Copy out every record below, word for word.

Records excerpted from a collection =>

◇ ◇ ◇ ◇ ◇ ◇ ◇

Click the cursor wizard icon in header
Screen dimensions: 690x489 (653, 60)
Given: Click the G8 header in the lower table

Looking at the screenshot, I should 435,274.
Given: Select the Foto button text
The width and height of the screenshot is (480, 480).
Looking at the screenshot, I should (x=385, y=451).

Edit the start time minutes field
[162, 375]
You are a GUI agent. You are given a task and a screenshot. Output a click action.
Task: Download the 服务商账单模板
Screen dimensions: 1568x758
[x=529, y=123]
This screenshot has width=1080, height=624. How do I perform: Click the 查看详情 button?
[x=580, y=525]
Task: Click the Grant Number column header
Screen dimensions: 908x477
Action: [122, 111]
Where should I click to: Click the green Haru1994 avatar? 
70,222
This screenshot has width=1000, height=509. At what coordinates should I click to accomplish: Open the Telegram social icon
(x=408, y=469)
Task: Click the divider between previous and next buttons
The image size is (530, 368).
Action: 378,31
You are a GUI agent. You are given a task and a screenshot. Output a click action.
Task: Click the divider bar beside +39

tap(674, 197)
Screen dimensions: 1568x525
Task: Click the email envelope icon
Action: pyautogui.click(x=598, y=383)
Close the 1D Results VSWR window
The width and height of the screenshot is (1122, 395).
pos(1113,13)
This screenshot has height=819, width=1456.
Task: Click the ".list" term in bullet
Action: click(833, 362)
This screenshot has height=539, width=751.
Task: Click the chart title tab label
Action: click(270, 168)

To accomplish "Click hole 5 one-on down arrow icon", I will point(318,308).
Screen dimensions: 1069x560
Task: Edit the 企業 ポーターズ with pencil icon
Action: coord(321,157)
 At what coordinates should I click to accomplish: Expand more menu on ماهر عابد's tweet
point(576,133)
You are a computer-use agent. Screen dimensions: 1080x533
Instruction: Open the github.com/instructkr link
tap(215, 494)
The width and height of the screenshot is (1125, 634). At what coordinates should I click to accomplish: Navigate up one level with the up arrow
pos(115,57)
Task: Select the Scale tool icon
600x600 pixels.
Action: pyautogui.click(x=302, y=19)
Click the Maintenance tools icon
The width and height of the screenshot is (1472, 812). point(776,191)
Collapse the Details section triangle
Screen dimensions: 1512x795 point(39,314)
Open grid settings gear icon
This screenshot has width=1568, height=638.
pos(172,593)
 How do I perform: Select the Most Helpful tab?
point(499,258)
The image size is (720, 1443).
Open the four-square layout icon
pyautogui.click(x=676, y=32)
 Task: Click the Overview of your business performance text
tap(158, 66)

◇ ◇ ◇ ◇ ◇ ◇ ◇

Response to this task =>
Click the cursor wizard icon in header
Screen dimensions: 690x489 (653, 60)
Given: Click the G8 header in the lower table

Looking at the screenshot, I should 435,274.
Given: Select the Foto button text
The width and height of the screenshot is (480, 480).
Looking at the screenshot, I should (x=385, y=451).

Edit the start time minutes field
[162, 375]
You are a GUI agent. You are given a task and a screenshot. Output a click action.
Task: Download the 服务商账单模板
Screen dimensions: 1568x758
[x=529, y=123]
This screenshot has width=1080, height=624. How do I perform: Click the 查看详情 button?
[x=580, y=525]
Task: Click the Grant Number column header
Screen dimensions: 908x477
Action: [122, 111]
Where should I click to: Click the green Haru1994 avatar? 
70,222
This screenshot has width=1000, height=509. At what coordinates should I click to accomplish: Open the Telegram social icon
(x=408, y=469)
Task: Click the divider between previous and next buttons
The image size is (530, 368).
Action: 378,31
You are a GUI agent. You are given a task and a screenshot. Output a click action.
Task: Click the divider bar beside +39

tap(674, 197)
Screen dimensions: 1568x525
Task: Click the email envelope icon
Action: pyautogui.click(x=598, y=383)
Close the 1D Results VSWR window
The width and height of the screenshot is (1122, 395).
pos(1113,13)
This screenshot has height=819, width=1456.
Task: Click the ".list" term in bullet
Action: click(833, 362)
This screenshot has height=539, width=751.
Task: Click the chart title tab label
Action: click(270, 168)

To accomplish "Click hole 5 one-on down arrow icon", I will point(318,308).
Screen dimensions: 1069x560
Task: Edit the 企業 ポーターズ with pencil icon
Action: coord(321,157)
 At what coordinates should I click to accomplish: Expand more menu on ماهر عابد's tweet
point(576,133)
You are a computer-use agent. Screen dimensions: 1080x533
Instruction: Open the github.com/instructkr link
tap(215, 494)
The width and height of the screenshot is (1125, 634). At what coordinates should I click to accomplish: Navigate up one level with the up arrow
pos(115,57)
Task: Select the Scale tool icon
600x600 pixels.
Action: pyautogui.click(x=302, y=19)
Click the Maintenance tools icon
The width and height of the screenshot is (1472, 812). point(776,191)
Collapse the Details section triangle
Screen dimensions: 1512x795 point(39,314)
Open grid settings gear icon
This screenshot has width=1568, height=638.
pos(172,593)
 How do I perform: Select the Most Helpful tab?
point(499,258)
The image size is (720, 1443).
Open the four-square layout icon
pyautogui.click(x=676, y=32)
 Task: Click the Overview of your business performance text
tap(158, 66)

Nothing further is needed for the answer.